> [Problem] Take the line containing "Task: Select effects preset slot 10" and every line after it to the end of the material below; reproduce them exactly, without pictures.

> [Information supplied]
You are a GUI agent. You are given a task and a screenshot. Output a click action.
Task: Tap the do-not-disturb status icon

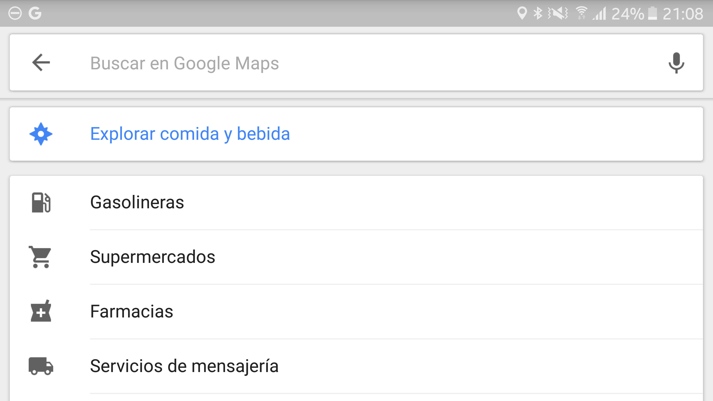click(x=15, y=13)
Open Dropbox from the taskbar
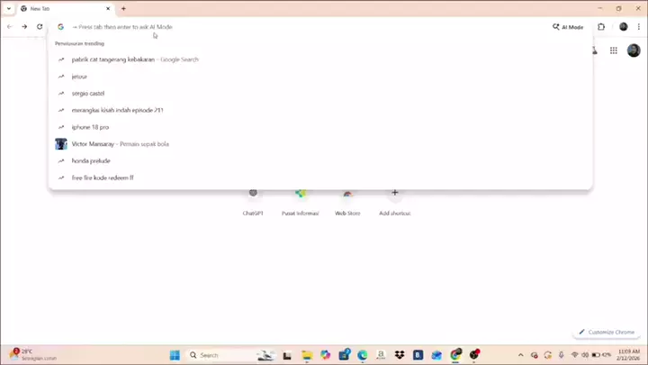This screenshot has height=365, width=648. (400, 355)
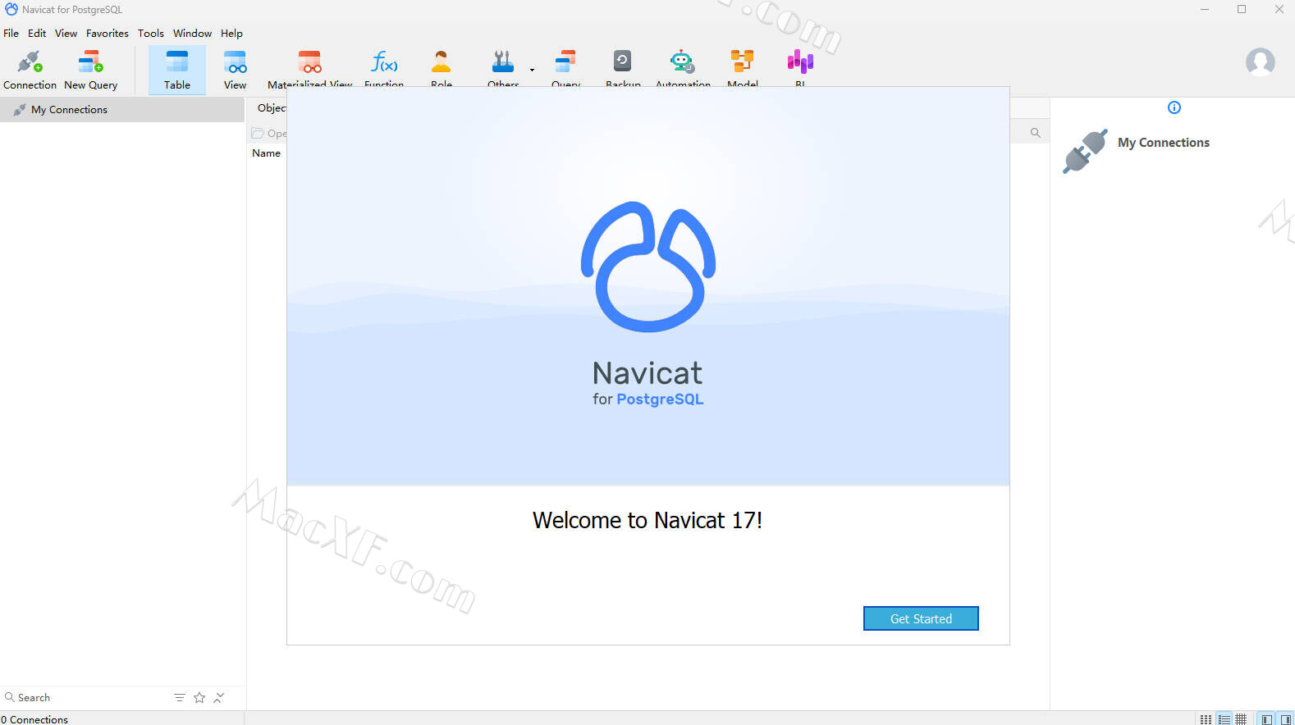Image resolution: width=1295 pixels, height=725 pixels.
Task: Open the Tools menu
Action: 150,34
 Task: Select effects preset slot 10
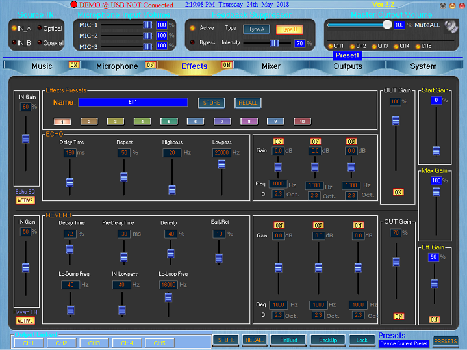pyautogui.click(x=302, y=122)
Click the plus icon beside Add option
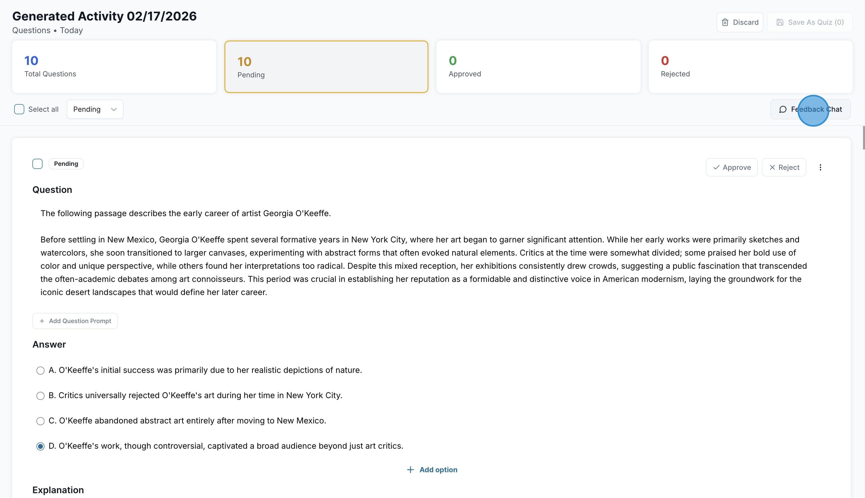 (x=410, y=470)
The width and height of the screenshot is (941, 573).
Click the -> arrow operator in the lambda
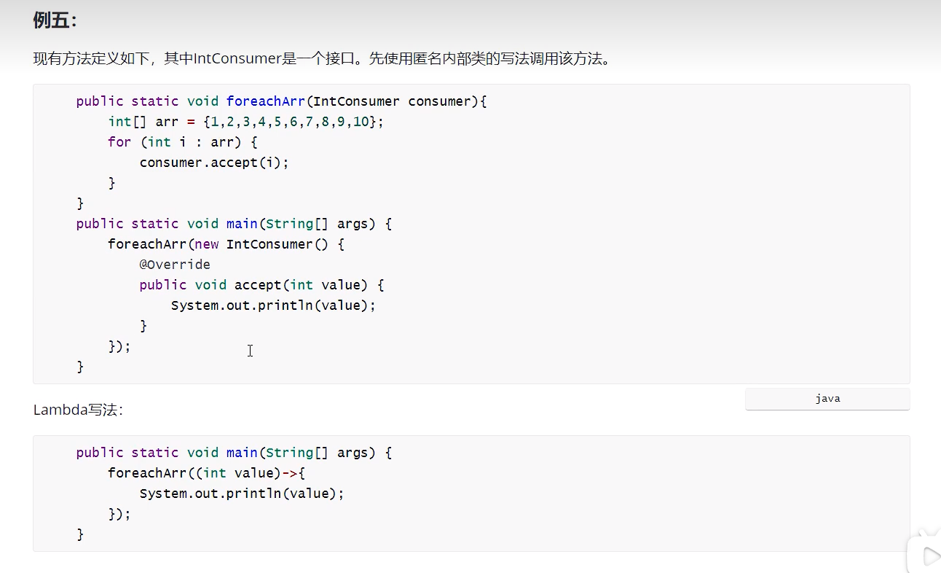[x=289, y=473]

> [Your solution]
 Task: Select effects preset slot 10
pyautogui.click(x=302, y=122)
Click the plus icon beside Add option
 (x=410, y=470)
The width and height of the screenshot is (941, 573).
Click the -> arrow operator in the lambda
[x=289, y=473]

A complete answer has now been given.